Anyways, everything is just sitting in a semi-permanent place that has become its home and I barely even notice any of it anymore because these are just the things that exist here all of the time. Although, I guess it’s actually really nice to have my belongings and to have my room where those things belong. I miss it a lot when I’m on the road. It’s really the only place in the whole world that's kind of just for me.

Your EP is called What's My Capacity To Love? What did you learn about yourself and love while making it?

I’m really crazy, like I am delusional at best. I feel intensely and I make decisions based on that, even in spite of knowing otherwise at a logical level. I jump into things, and they almost always happen to fit right into my patterns of bad habits. I think I expect a lot from people, even when I say I don’t, even when I don’t want to.
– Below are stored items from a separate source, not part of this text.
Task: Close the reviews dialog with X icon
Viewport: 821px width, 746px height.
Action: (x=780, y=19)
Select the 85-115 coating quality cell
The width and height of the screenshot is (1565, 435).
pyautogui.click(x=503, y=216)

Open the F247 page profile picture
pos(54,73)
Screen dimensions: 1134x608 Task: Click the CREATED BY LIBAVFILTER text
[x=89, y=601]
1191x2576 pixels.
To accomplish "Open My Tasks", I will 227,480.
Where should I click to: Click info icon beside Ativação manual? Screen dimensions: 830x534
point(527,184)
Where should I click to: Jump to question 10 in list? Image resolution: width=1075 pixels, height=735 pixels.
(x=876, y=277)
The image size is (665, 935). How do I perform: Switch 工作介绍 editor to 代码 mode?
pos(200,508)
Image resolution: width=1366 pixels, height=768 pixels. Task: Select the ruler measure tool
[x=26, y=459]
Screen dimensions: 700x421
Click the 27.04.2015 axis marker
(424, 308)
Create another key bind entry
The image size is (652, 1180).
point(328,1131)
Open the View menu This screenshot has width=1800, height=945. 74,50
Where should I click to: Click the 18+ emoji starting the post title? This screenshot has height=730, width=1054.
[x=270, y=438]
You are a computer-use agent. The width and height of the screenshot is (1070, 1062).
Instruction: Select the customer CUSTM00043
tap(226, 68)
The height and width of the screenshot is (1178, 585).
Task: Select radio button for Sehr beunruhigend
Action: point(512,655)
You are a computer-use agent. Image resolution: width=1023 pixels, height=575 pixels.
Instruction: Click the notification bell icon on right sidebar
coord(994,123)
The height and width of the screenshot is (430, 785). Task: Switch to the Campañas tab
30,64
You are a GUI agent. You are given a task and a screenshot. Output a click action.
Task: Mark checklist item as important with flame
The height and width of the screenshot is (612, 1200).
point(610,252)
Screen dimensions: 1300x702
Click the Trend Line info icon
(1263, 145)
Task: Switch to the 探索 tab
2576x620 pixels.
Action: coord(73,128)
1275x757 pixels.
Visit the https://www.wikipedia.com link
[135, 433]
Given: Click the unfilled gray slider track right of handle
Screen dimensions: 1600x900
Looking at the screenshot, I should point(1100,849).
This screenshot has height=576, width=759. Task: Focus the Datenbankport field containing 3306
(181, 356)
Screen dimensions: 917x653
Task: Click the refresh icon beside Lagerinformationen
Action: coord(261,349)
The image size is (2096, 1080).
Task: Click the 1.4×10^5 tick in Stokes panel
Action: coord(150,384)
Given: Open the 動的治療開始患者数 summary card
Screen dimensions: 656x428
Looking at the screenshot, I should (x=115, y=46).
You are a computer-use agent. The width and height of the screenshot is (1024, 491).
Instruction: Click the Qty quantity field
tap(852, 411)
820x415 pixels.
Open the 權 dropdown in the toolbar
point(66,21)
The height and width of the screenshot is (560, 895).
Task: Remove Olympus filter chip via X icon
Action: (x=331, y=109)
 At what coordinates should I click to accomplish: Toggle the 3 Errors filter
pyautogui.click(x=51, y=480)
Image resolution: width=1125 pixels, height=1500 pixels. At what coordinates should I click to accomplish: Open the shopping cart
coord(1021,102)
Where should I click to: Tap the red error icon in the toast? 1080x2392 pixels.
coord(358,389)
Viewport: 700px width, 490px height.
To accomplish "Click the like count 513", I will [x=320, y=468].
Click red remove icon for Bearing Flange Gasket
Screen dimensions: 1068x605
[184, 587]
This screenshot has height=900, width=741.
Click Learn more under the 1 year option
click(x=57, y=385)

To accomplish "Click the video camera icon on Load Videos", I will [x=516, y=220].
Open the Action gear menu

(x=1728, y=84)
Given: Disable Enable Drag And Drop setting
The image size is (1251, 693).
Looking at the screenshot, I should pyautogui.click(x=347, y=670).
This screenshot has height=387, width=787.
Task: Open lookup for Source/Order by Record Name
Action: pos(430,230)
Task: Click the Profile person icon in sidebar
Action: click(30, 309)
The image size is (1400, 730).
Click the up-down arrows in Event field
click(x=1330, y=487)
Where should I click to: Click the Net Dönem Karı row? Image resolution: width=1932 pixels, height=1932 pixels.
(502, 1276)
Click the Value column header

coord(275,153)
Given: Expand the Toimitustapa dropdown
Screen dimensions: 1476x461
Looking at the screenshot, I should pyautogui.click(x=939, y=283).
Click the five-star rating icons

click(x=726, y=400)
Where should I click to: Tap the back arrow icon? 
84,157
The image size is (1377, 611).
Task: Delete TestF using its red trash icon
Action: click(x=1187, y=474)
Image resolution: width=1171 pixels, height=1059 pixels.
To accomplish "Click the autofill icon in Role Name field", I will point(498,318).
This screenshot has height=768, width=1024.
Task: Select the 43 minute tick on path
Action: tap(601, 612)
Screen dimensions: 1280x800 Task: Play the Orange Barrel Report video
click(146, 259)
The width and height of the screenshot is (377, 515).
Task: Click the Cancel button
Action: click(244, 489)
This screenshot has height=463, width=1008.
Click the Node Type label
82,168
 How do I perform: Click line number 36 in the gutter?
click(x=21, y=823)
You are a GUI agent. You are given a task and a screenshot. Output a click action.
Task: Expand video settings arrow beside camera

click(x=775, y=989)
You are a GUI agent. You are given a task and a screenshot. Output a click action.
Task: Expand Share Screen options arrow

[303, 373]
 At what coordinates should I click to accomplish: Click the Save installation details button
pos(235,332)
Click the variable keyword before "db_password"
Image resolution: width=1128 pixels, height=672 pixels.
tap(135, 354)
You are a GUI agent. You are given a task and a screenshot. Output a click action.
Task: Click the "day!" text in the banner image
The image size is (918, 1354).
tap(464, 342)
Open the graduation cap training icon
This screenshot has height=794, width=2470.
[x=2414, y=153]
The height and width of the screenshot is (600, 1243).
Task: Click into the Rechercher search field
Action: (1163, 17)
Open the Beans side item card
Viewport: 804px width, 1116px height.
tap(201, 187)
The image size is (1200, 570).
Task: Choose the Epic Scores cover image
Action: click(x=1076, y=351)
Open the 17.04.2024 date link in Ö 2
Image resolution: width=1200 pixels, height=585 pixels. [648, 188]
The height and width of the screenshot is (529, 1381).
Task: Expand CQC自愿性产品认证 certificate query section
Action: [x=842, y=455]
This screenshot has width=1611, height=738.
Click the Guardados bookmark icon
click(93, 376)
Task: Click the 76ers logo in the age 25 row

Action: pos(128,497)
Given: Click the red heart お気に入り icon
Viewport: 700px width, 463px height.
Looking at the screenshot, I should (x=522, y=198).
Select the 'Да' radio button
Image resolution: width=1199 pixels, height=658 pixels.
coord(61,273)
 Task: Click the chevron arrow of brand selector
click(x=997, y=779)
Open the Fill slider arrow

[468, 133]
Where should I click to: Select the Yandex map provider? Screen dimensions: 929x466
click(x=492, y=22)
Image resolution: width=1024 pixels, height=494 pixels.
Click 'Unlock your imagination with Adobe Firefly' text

I think that I want my intensity to be matched, it’s kind of all or nothing for me. These are all things I’ve known, things I didn’t want to admit, things I thought wouldn’t matter if I could just meet the right person and have the right relationship. I am a very reasonable person in most aspects but not when it comes to love and desire. I’m deeply insecure and I can’t communicate the way that I want to—so it’s not easy to love me or be loved by me. To some degree I’ve always known that, and now I’ve admitted it and recognized my capacity to hurt and be hurt by someone else, I’m trying to be more gentle with matters of the heart.

What's your earliest music-related memory?

I went to Catholic school for eleven years from when I was three to 14. There was a lot of singing involved and I remember in preschool we were singing “This Little Light of Mine” and we were doing a little dance with our hands during it. We’d cover our thumb or something with our other hand and then uncover it during the part where it’s “I’m gonna let it shine.” That’s probably my earliest memory of singing, but I also can’t really remember not singing along to the radio, especially with the CDs that my parents would play regularly. There was always music playing in the house and in the car. I still listen to America’s Greatest Hits all of the time because that was my favorite CD of theirs, I even got my own CD of it for my car.

What's the last album you played in full and really enjoyed, and why did you like it?

I got After the Gold Rush by Neil Young on CD and I play it in my car all of the time. I’ve reached a point where it lives in the CD player and I don’t even stop it anymore, it just plays front to back over and over again, the entire time I’m in the car. It’s a perfect album, every single song is top notch, just really impeccable songwriting. It’s hard to write a perfect song, much less a perfect album, but Neil Young managed to do it in my opinion.